* Listed entries:
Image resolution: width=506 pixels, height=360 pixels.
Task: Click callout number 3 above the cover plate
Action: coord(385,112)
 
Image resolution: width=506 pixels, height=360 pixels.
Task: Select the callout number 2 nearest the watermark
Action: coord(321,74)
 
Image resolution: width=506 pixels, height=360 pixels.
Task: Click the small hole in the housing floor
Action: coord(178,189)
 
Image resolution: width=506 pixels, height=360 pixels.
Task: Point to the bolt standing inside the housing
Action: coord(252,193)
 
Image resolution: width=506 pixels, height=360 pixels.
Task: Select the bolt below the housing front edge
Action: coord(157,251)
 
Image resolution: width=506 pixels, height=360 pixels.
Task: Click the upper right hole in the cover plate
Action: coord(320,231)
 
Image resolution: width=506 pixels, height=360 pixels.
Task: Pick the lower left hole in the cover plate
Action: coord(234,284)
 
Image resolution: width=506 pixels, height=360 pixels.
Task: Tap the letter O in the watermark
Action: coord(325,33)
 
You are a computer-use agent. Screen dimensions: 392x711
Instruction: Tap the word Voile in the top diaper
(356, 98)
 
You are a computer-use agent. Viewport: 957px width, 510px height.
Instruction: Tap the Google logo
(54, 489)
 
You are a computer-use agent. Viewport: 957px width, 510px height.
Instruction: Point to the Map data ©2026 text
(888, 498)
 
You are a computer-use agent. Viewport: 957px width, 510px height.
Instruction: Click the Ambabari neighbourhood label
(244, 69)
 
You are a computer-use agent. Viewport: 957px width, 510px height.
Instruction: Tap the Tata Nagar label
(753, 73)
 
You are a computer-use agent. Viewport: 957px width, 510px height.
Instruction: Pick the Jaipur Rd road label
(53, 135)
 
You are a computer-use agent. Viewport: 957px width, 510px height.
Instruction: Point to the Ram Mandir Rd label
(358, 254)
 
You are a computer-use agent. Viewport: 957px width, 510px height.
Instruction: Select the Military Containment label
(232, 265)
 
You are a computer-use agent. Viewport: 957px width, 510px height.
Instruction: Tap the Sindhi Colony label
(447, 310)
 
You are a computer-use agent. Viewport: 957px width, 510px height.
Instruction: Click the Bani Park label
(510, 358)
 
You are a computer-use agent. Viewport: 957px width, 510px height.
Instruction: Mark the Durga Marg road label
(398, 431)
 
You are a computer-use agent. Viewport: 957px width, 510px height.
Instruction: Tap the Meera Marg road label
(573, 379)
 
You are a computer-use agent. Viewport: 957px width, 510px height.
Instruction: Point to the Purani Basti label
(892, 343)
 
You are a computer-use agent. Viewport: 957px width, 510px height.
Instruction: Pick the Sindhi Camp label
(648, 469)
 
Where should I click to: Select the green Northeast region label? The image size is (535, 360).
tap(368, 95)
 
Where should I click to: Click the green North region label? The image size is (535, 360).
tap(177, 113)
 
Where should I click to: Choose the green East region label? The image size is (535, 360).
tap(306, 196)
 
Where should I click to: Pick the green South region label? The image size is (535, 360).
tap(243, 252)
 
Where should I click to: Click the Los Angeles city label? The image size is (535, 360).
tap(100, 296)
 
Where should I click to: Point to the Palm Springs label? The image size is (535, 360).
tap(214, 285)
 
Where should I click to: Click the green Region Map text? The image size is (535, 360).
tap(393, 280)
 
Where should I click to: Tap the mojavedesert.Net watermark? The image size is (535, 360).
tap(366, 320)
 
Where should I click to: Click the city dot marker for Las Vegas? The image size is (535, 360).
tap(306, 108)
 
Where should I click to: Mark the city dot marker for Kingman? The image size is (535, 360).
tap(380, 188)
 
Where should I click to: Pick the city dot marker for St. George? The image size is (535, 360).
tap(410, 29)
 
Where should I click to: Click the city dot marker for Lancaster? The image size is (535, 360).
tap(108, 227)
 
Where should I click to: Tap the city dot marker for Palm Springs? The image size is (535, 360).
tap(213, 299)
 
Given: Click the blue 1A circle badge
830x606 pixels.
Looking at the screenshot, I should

* Problem description:
Copy out every one of the entries above word for word.

* Response:
Image resolution: width=506 pixels, height=360 pixels.
Task: Click callout number 3 above the cover plate
Action: coord(385,112)
 
Image resolution: width=506 pixels, height=360 pixels.
Task: Select the callout number 2 nearest the watermark
Action: coord(321,74)
 
Image resolution: width=506 pixels, height=360 pixels.
Task: Click the small hole in the housing floor
Action: coord(178,189)
 
Image resolution: width=506 pixels, height=360 pixels.
Task: Point to the bolt standing inside the housing
Action: coord(252,193)
 
Image resolution: width=506 pixels, height=360 pixels.
Task: Select the bolt below the housing front edge
Action: coord(157,251)
 
Image resolution: width=506 pixels, height=360 pixels.
Task: Click the upper right hole in the cover plate
Action: coord(320,231)
 
Image resolution: width=506 pixels, height=360 pixels.
Task: Pick the lower left hole in the cover plate
Action: coord(234,284)
 
Image resolution: width=506 pixels, height=360 pixels.
Task: Tap the letter O in the watermark
Action: coord(325,33)
 
You are a computer-use agent. Screen dimensions: 392x711
Instruction: Tap the word Voile in the top diaper
(356, 98)
 
You are a computer-use agent. Viewport: 957px width, 510px height.
Instruction: Tap the Google logo
(54, 489)
 
You are a computer-use agent. Viewport: 957px width, 510px height.
Instruction: Point to the Map data ©2026 text
(888, 498)
 
You are a computer-use agent. Viewport: 957px width, 510px height.
Instruction: Click the Ambabari neighbourhood label
(244, 69)
 
You are a computer-use agent. Viewport: 957px width, 510px height.
Instruction: Tap the Tata Nagar label
(753, 73)
 
You are a computer-use agent. Viewport: 957px width, 510px height.
Instruction: Pick the Jaipur Rd road label
(53, 135)
 
You are a computer-use agent. Viewport: 957px width, 510px height.
Instruction: Point to the Ram Mandir Rd label
(358, 254)
 
You are a computer-use agent. Viewport: 957px width, 510px height.
Instruction: Select the Military Containment label
(232, 265)
 
You are a computer-use agent. Viewport: 957px width, 510px height.
Instruction: Tap the Sindhi Colony label
(447, 310)
 
You are a computer-use agent. Viewport: 957px width, 510px height.
Instruction: Click the Bani Park label
(510, 358)
 
You are a computer-use agent. Viewport: 957px width, 510px height.
Instruction: Mark the Durga Marg road label
(398, 431)
 
You are a computer-use agent. Viewport: 957px width, 510px height.
Instruction: Tap the Meera Marg road label
(573, 379)
 
You are a computer-use agent. Viewport: 957px width, 510px height.
Instruction: Point to the Purani Basti label
(892, 343)
 
You are a computer-use agent. Viewport: 957px width, 510px height.
Instruction: Pick the Sindhi Camp label
(648, 469)
 
Where should I click to: Select the green Northeast region label? The image size is (535, 360).
tap(368, 95)
 
Where should I click to: Click the green North region label? The image size is (535, 360).
tap(177, 113)
 
Where should I click to: Choose the green East region label? The image size is (535, 360).
tap(306, 196)
 
Where should I click to: Pick the green South region label? The image size is (535, 360).
tap(243, 252)
 
Where should I click to: Click the Los Angeles city label? The image size is (535, 360).
tap(100, 296)
 
Where should I click to: Point to the Palm Springs label? The image size is (535, 360).
tap(214, 285)
 
Where should I click to: Click the green Region Map text? The image size is (535, 360).
tap(393, 280)
 
Where should I click to: Tap the mojavedesert.Net watermark? The image size is (535, 360).
tap(366, 320)
 
Where should I click to: Click the city dot marker for Las Vegas? The image size is (535, 360).
tap(306, 108)
 
Where should I click to: Mark the city dot marker for Kingman? The image size is (535, 360).
tap(380, 188)
 
Where should I click to: Pick the city dot marker for St. George? The image size is (535, 360).
tap(410, 29)
 
Where should I click to: Click the city dot marker for Lancaster? The image size is (535, 360).
tap(108, 227)
 
Where should I click to: Tap the city dot marker for Palm Springs? The image size is (535, 360).
tap(213, 299)
 
Given: Click the blue 1A circle badge
830x606 pixels.
Looking at the screenshot, I should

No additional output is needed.